The problem:
Name every comic-book character and superhero team mentioned in the article about Black Panther below.

Exercise text:
#####

Black Panther creates conversations pushing the importance of comics

Entertainment, Local

Black identity, ancestry and social values all collided with the release of Black Panther.

T’Chella is Black Panther’s alter ego and is the leader of Wakanda an African nation that is one of the most technologically advanced countries in the world.

Black Panther first appeared in the Fantastic Four comic run in 1966 just two years after the signing of the Civil Rights Act of 1964.

Great Escape: Comics and Records Store Manager Chris Hargrow said Black Panther was the first superhero he was able to connect with.

Chris Hargrow the Store Manager of Great Escape Comics and Records says he read the comic in the mid-1990s and was impressed that the black super hero was written to the same standard as other Marvel super heroes.

“Honestly for me being Afro-American he was one of the first that I saw that I thought they really did the story right,” Hargrow said. “I didn’t know who was writing it but whoever seemed like they understood where Black Panther was coming from.”

Hargrow says he believes comics are still popular in American culture because people love seeing good triumph over evil.

Super hero comics debuted at the beginning of World War II and allowed American readers to escape the dark realities around them.

Sociology Department head Douglas Smith says he has always been interested in studying how groups interact and work together.

“When I was a kid in New Castle, I was sick a lot and the woman that worked the pharmacy counter in the old five and dine diner,” Smith said. “Every week if the comic didn’t sell she had to rip the cover off and sent part of the cover back to the company letting them know that the comic had been destroyed but she kept those comics and I would end up with sort of ripped off comics when mom would have to go up and get a prescription for me.”

Smith stopped reading comics while he was in high school and regained interest when he saw the Avengers were being disassembled. Smith currently reads 30 comics on an average week and says he has seen strong messages that range from girls in science to the role of the individual in fascist situations.

“You’ll probably run into the discussion of pop culture in opening spaces for people to talk about issues and not talk about them necessarily in their personal lives, but it gives them the opportunity to talk about them in some sort of fictional life.”

Smith says he believes having diverse representation in comics allows everyone to see the good that comes from working together and helps humanize groups that are being depicted.

#####

Supplied material:

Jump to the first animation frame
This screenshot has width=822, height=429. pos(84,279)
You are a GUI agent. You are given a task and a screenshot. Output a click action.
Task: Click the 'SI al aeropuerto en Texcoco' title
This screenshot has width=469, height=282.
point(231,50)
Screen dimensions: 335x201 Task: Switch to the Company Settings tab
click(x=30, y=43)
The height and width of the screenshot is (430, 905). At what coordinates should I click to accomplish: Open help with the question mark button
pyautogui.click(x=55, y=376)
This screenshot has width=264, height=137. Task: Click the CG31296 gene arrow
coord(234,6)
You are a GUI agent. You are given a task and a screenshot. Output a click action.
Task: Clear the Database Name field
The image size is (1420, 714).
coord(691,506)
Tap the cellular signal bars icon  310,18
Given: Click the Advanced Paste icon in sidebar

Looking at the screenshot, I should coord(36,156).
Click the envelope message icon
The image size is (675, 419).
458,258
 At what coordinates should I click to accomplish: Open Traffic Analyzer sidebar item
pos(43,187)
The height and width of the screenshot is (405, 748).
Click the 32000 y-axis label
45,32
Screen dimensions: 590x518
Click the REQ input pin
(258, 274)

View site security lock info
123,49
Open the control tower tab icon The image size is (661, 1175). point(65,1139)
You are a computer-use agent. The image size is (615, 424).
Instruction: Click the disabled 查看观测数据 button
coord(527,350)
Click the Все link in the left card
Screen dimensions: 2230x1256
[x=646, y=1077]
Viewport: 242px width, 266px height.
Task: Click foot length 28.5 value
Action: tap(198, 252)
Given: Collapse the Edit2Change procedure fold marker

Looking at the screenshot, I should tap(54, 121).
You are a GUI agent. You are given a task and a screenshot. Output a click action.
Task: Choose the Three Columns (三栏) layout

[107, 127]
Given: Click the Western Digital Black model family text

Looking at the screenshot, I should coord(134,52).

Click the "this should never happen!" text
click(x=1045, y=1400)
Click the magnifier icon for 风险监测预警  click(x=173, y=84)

#####

Response to the exercise:
Black Panther, T'Chella, the Fantastic Four, the Avengers